> CONSIGNES À SUIVRE
Recopiez à l'identique les enregistrements à partir de la ligne qui contient "Open the Đánh giá sản phẩm tab", cette ligne comprise, et continuez jusqu'à la fin des enregistrements. Laissez les images de côté dans votre réponse.

> MATÉRIEL D'EXERCICE
--
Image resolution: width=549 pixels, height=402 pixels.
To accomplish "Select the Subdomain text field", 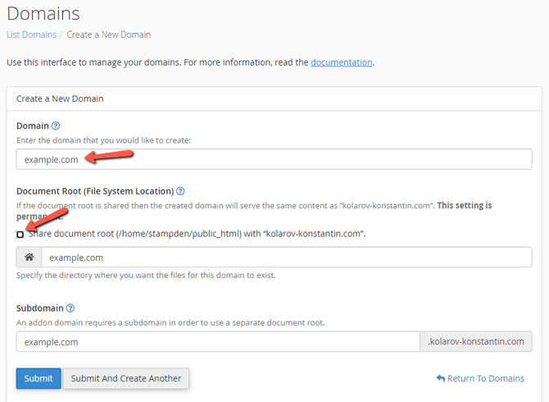I will click(x=217, y=341).
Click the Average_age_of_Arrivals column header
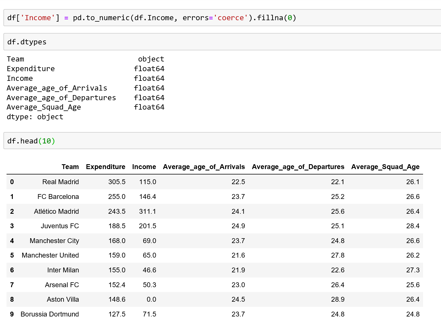Viewport: 441px width, 329px height. click(204, 167)
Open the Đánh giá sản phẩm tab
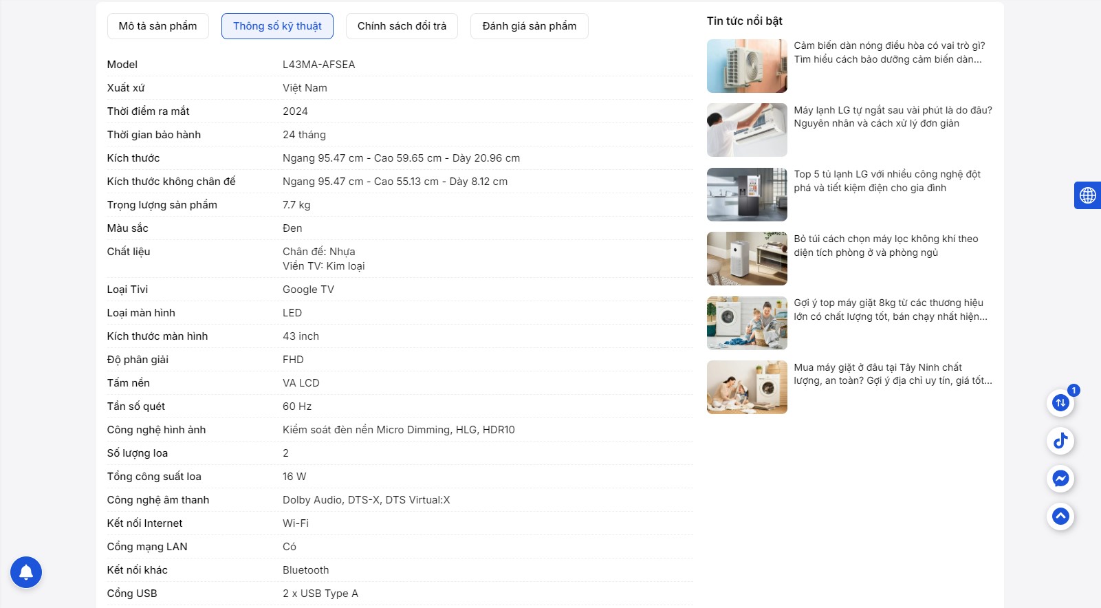1101x608 pixels. point(530,26)
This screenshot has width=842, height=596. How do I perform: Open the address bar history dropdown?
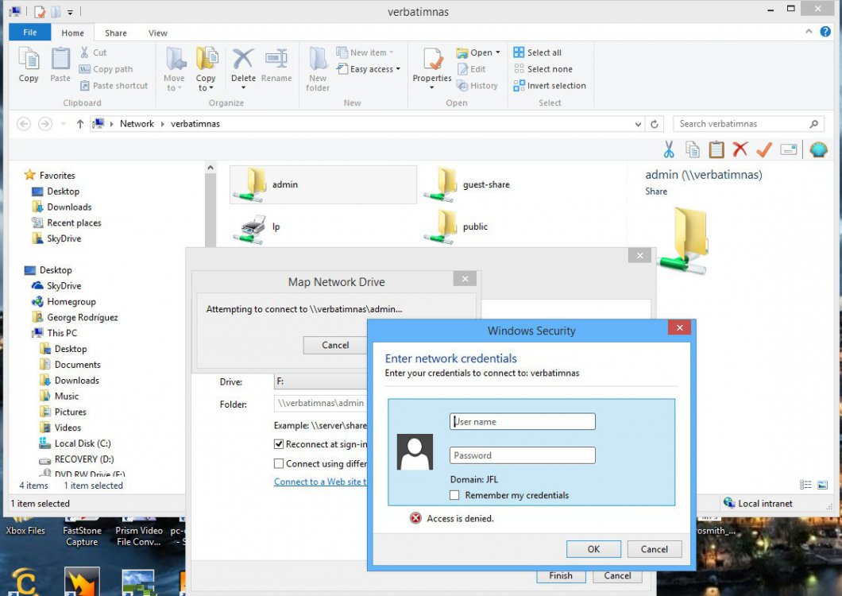coord(638,124)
--
> RÉPONSE FINALE
Open the Đánh giá sản phẩm tab
1101x608 pixels. point(530,26)
This screenshot has width=842, height=596. How do I perform: Open the address bar history dropdown?
coord(638,124)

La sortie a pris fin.